At the representational level, Ehlert refers to the concept of “doing gender” (West & Zimmerman, 1987, p. 125). She refers to gender as a social construct that is reproduced in interactions, requires gender knowledge, and serves as a feature of gender difference. Gender as a social construct is illustrated by the concept of the “power to violate” (Verletzungsmächtigkeit) and the “openness to violation” (Verletzungsoffenheit). Here, the construct of masculinity portrays the male body as having the power to harm and that of femininity portrays the female body as being open to suffer harm (Wobbe, 1993, p. 113—116). The interviews with DV victims and survivors and social workers were analyzed to determine whether gender and age/aging as social constructs might contribute to barriers to DV services. At the representational level, Ehlert also refers to gender as an effect of language and social debates that are condensed in gender discourses. They can, for example, contribute to the creation of a link between femininity and fear in the context of violence (Mehta, 2010). To answer the research question, the websites of DV agencies and interviews with DV victims and survivors and social workers were analyzed to determine if and how gender and the age/aging effects of discourses might contribute to the creation of barriers.

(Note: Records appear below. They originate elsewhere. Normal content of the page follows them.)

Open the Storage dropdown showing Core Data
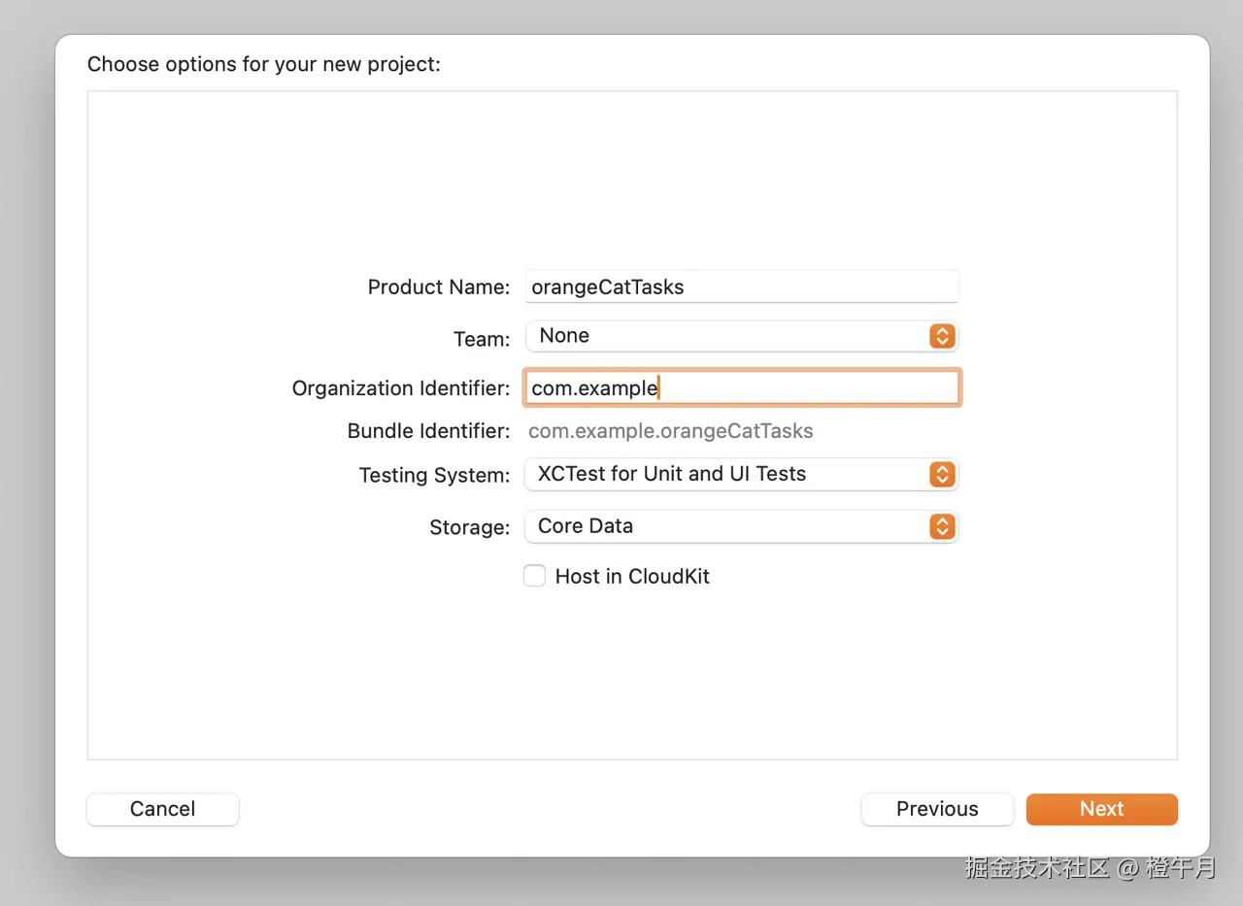Image resolution: width=1243 pixels, height=906 pixels. click(728, 526)
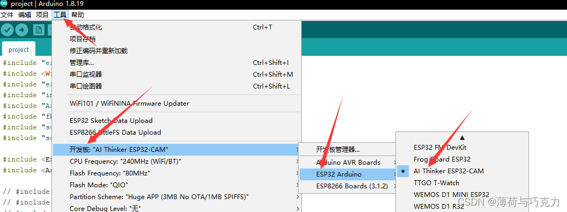Expand ESP8266 Boards (3.1.2) submenu
Viewport: 567px width, 212px height.
click(348, 186)
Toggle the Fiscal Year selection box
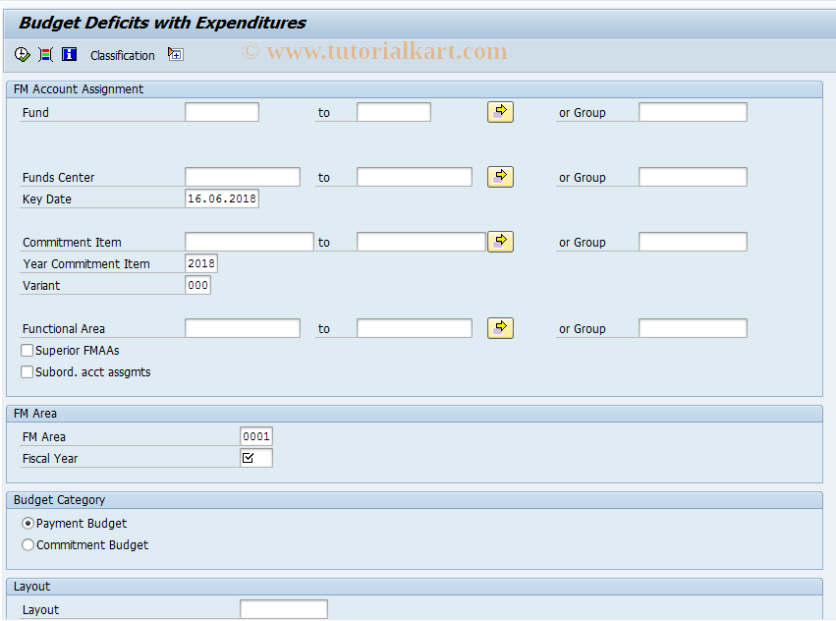This screenshot has height=621, width=836. coord(255,457)
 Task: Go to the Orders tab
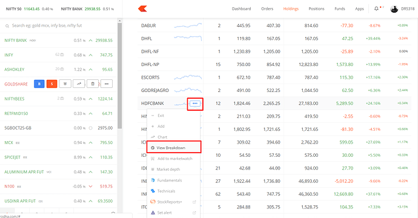point(267,9)
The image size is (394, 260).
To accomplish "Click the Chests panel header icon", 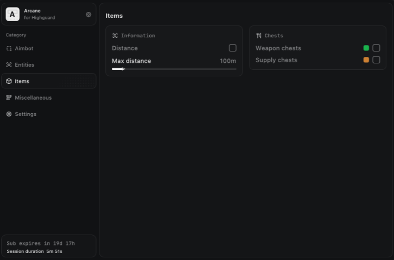I will (259, 36).
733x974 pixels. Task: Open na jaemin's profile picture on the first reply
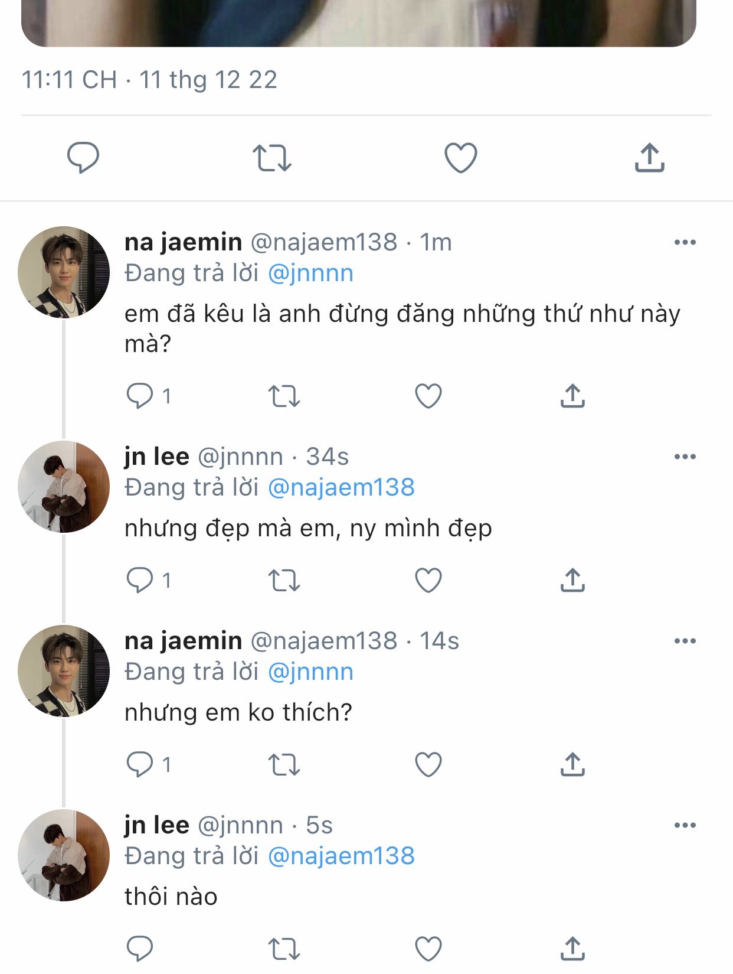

At the identity level, Ehlert defines gender as a dimension of conflict arising from normative expectations and ideas of femininity and masculinity on the one hand, and gendered identity formations and life-history developments on the other. The conflicts that DV victims and survivors are dealing with can be seen in how they deal with and end intimate partner violence and thus develop their own gender identity (see, e.g., Baly, 2010), for example, from the idea of femininity as being open to suffering harm to the idea of femininity as being safe from harm. The interviews with DV victims and survivors and social workers were analyzed to learn more about the conflicts that women aged 50 and over perceive when experiencing abuse, coping with insecurities, and thinking about using DV services.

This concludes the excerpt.